◆ REQUIRED ACTION: From the entries that follow, copy each line in which "agent" appears.

+++ ENTRIES SHOWN +++

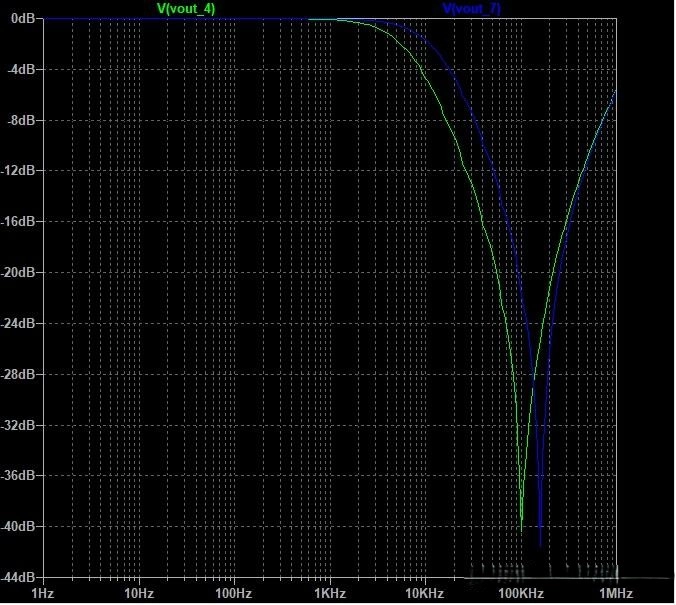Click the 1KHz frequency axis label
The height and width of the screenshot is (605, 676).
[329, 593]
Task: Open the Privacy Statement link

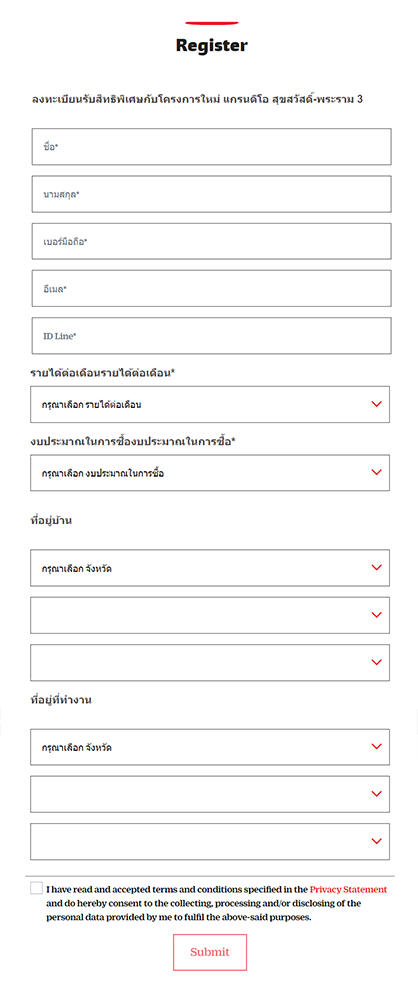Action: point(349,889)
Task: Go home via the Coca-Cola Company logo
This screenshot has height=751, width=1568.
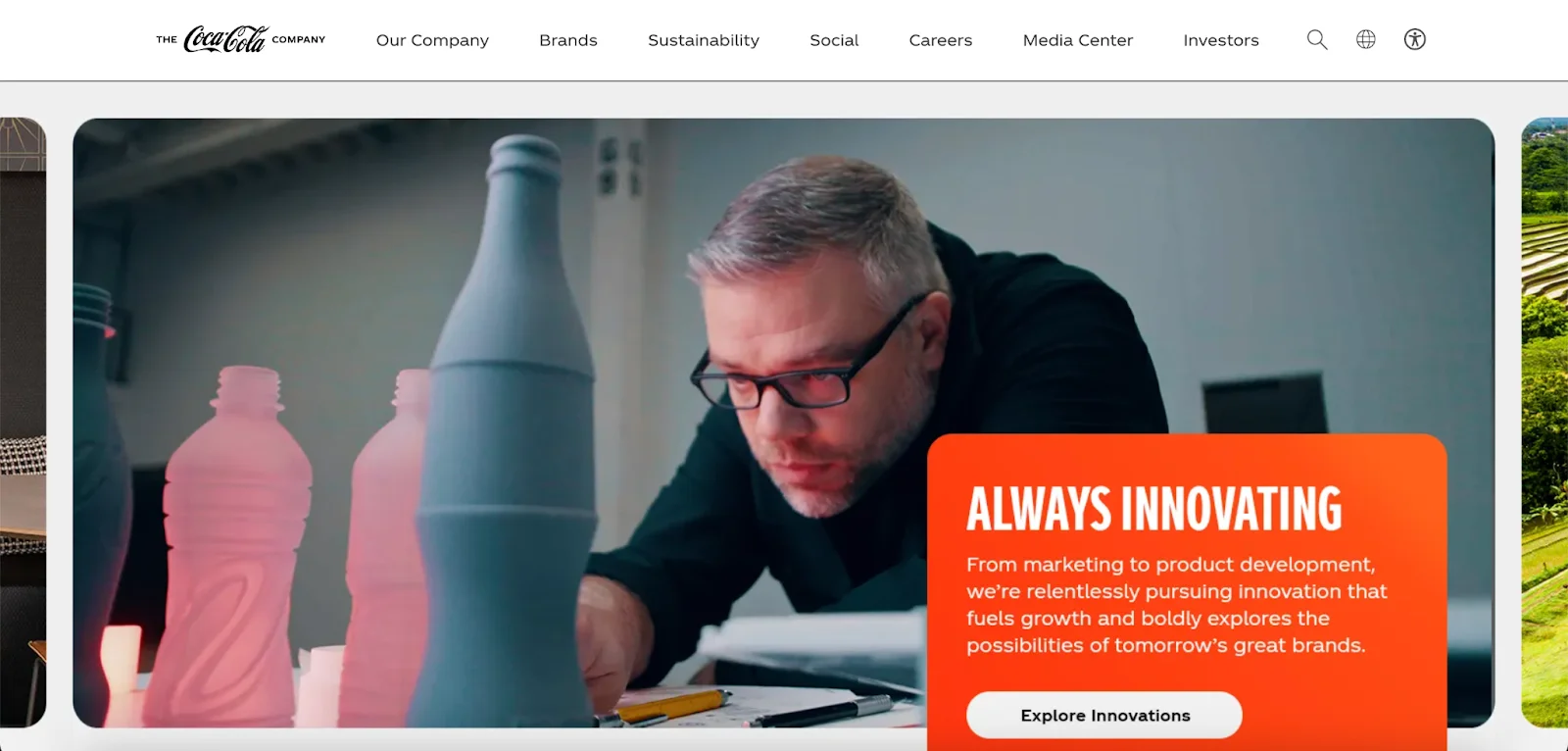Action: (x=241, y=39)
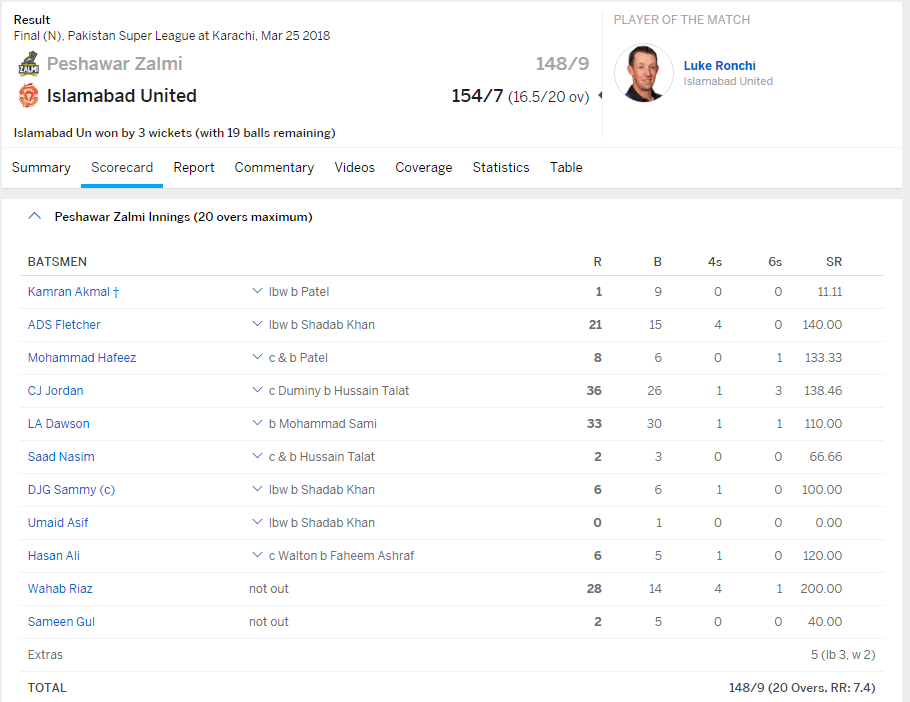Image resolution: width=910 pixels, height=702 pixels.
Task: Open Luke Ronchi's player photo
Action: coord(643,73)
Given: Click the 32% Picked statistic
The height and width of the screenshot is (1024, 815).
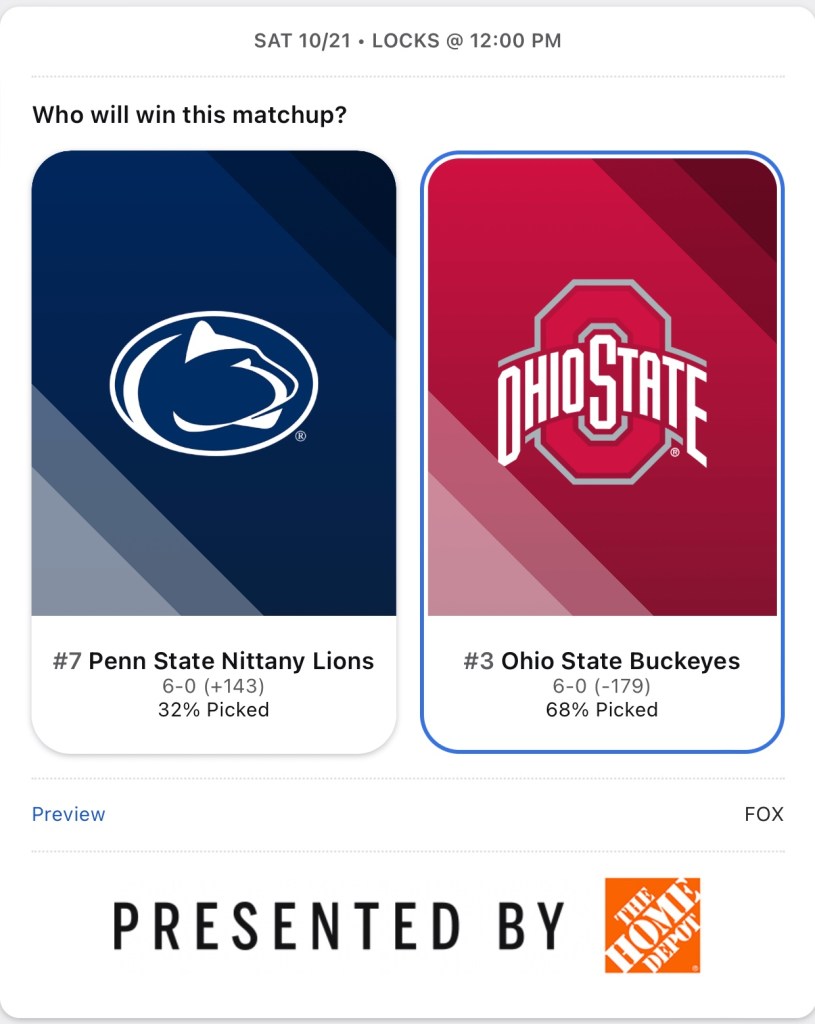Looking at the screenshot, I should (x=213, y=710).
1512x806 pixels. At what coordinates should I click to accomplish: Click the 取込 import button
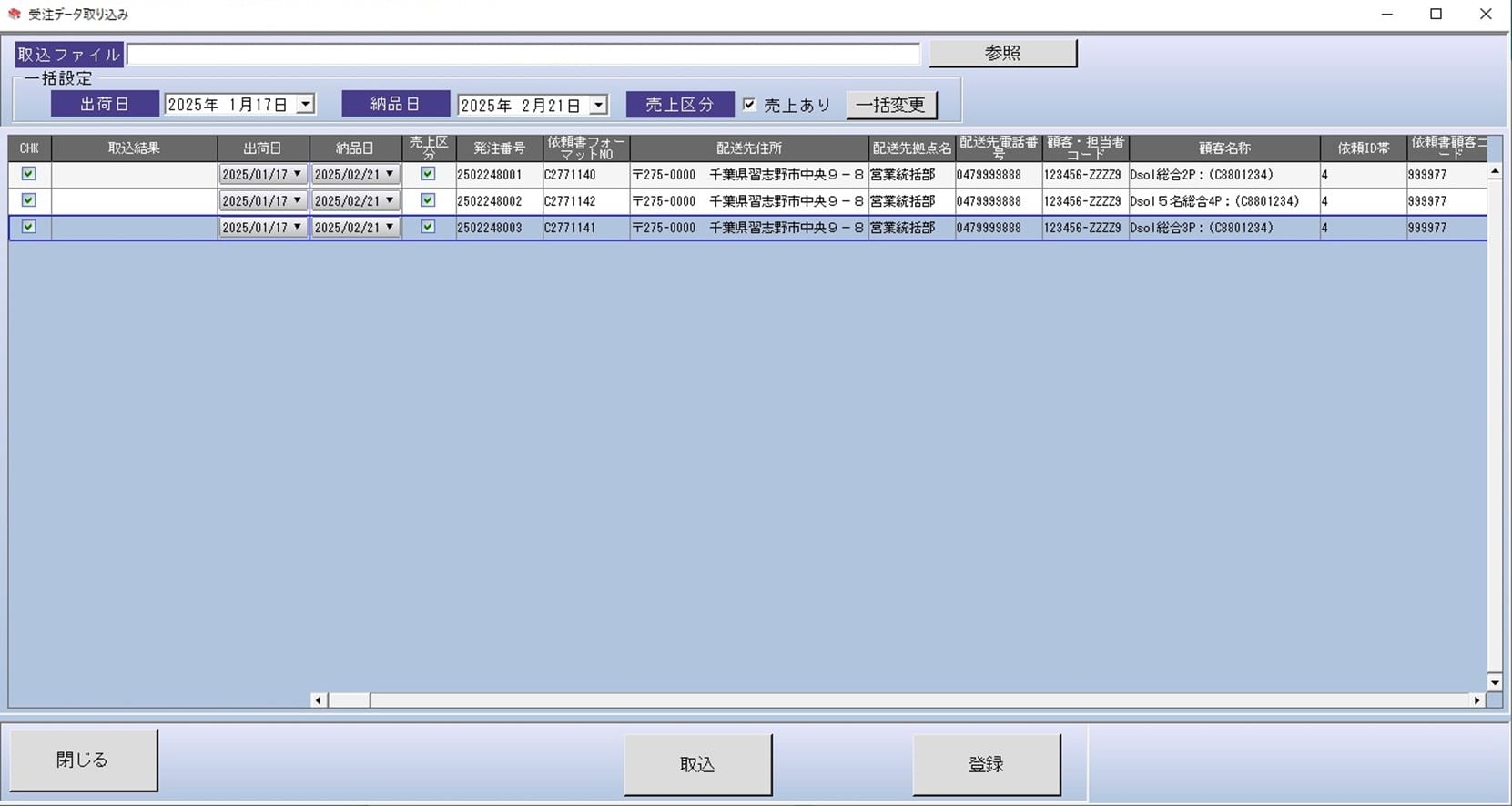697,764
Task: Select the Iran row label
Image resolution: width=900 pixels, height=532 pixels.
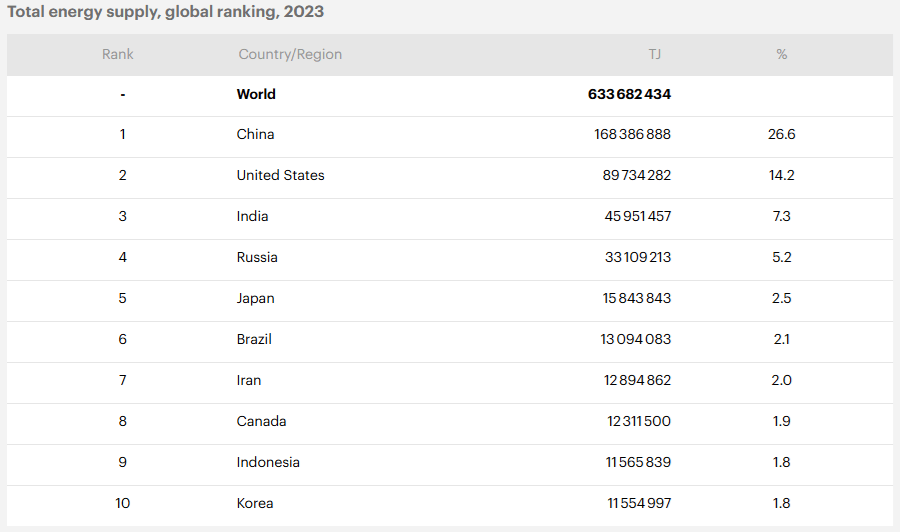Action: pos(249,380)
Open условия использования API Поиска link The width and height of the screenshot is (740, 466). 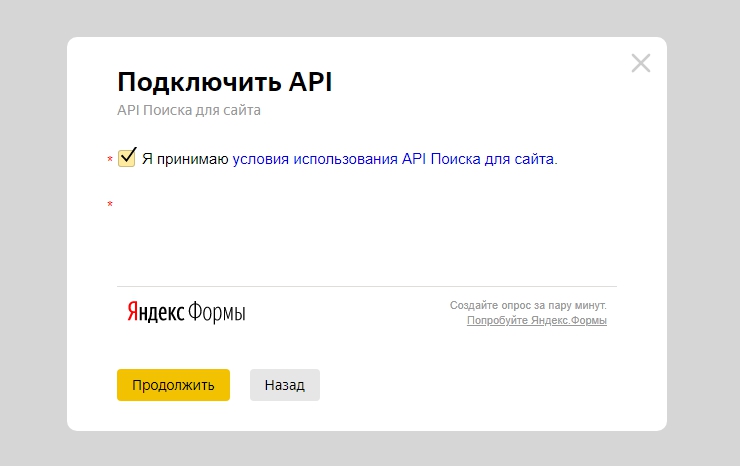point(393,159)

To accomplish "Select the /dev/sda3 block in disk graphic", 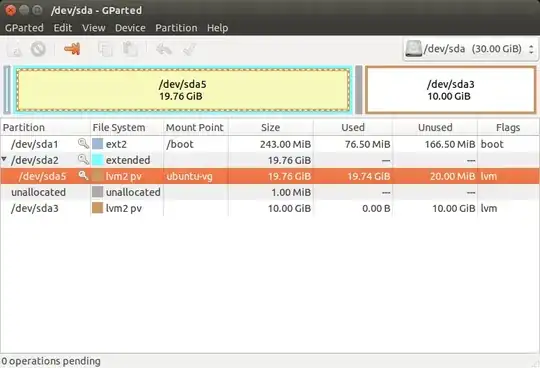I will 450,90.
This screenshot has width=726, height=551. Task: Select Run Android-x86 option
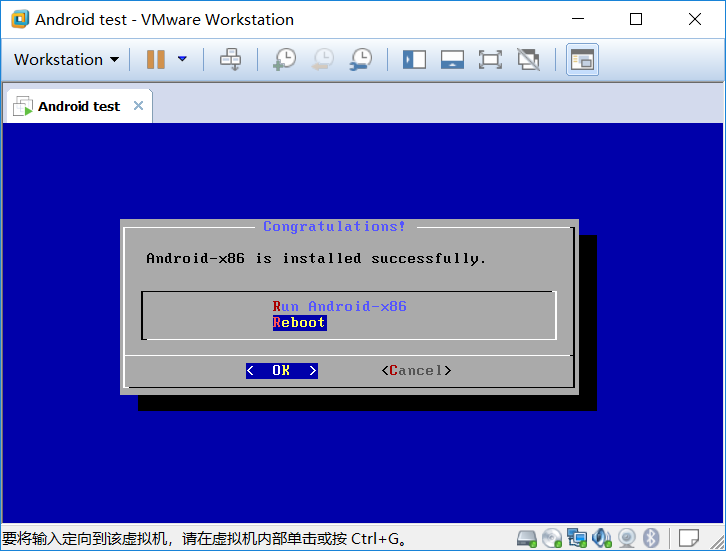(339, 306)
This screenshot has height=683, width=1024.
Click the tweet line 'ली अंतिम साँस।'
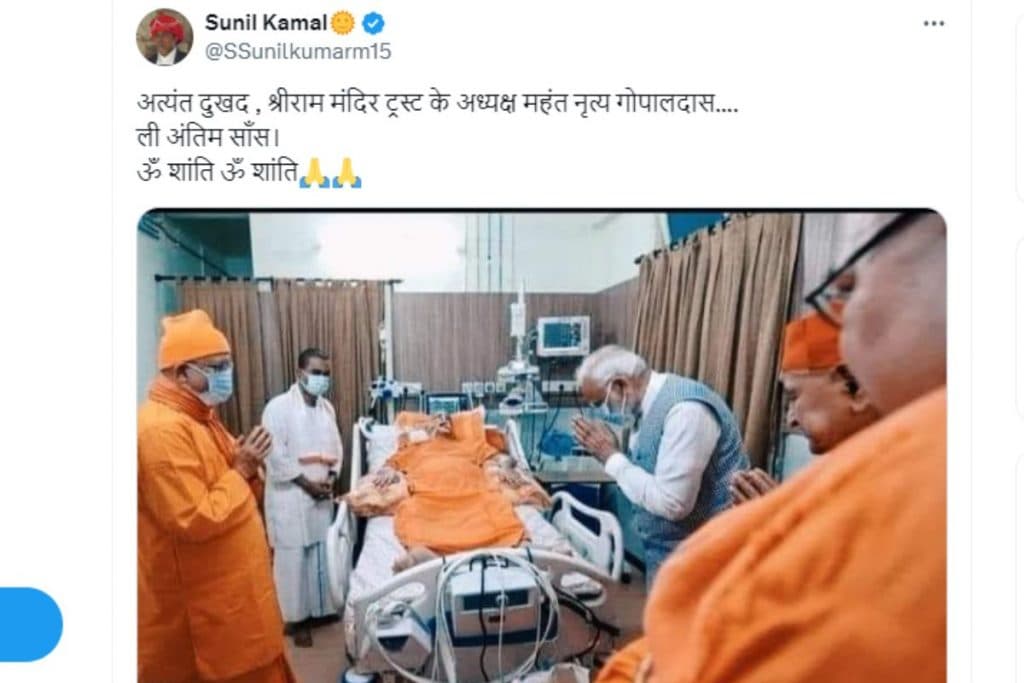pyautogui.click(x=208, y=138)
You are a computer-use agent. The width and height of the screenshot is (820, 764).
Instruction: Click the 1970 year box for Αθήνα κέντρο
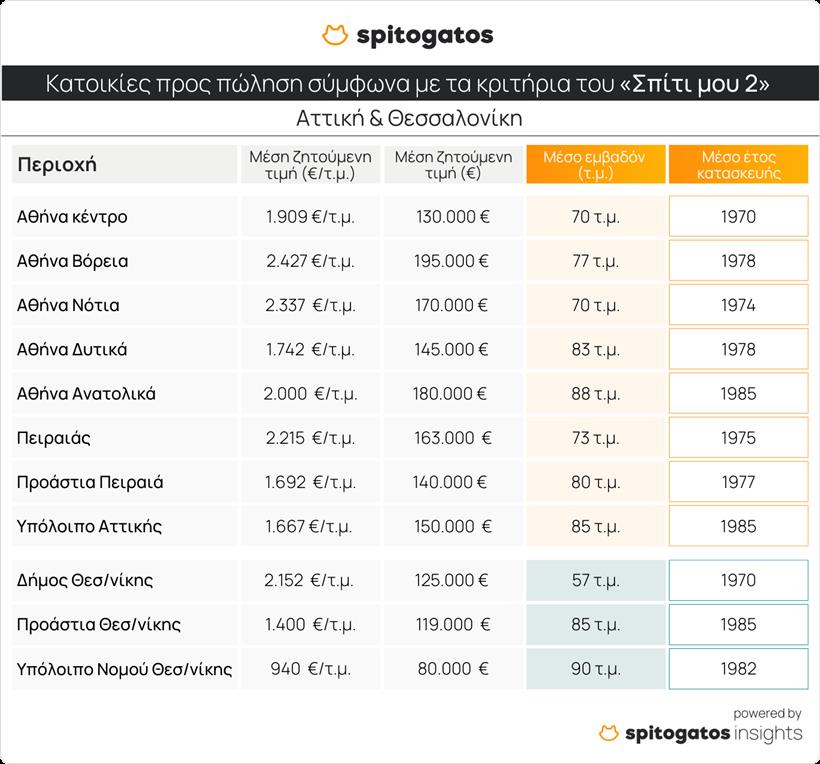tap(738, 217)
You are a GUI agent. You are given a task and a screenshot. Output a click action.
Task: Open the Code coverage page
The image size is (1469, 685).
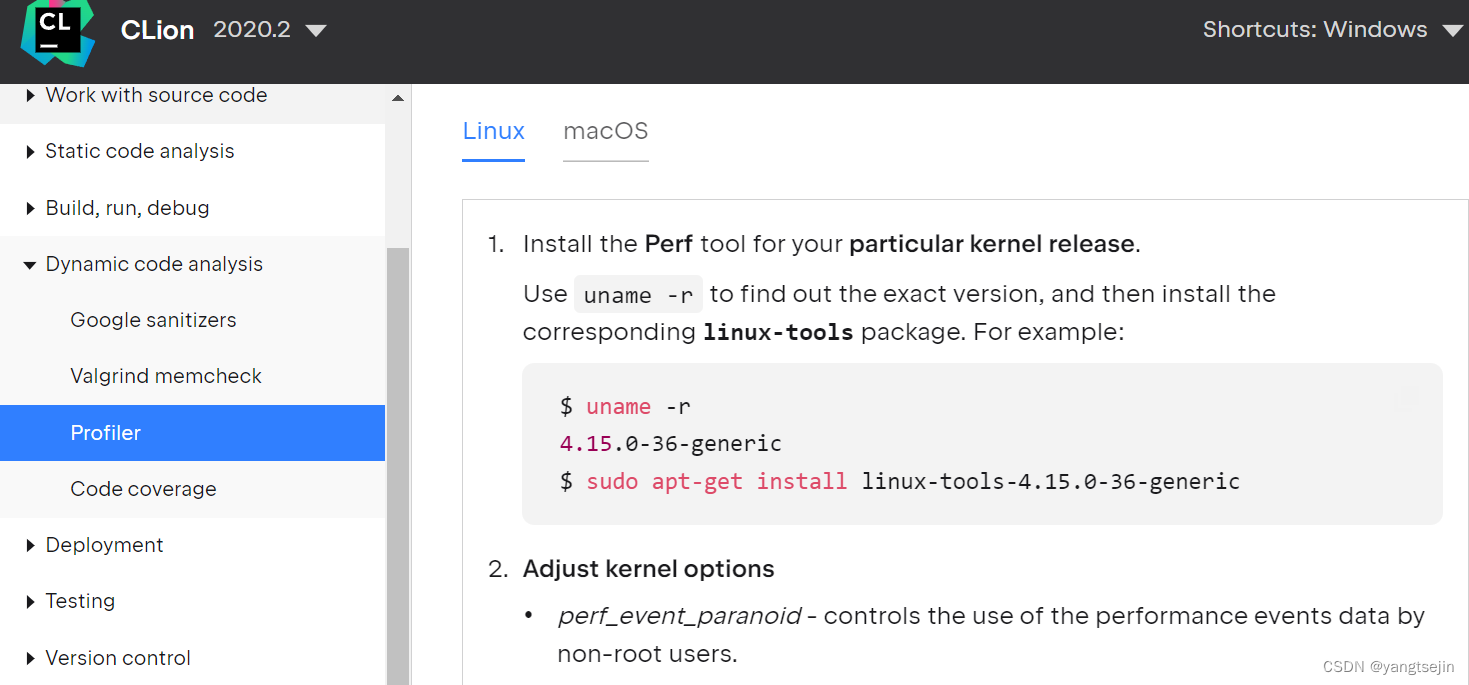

+++

◆ TASK SOLUTION:
You are a computer-use agent. The width and height of the screenshot is (820, 764).
You are a GUI agent. You are given a task and a screenshot. Output a click action.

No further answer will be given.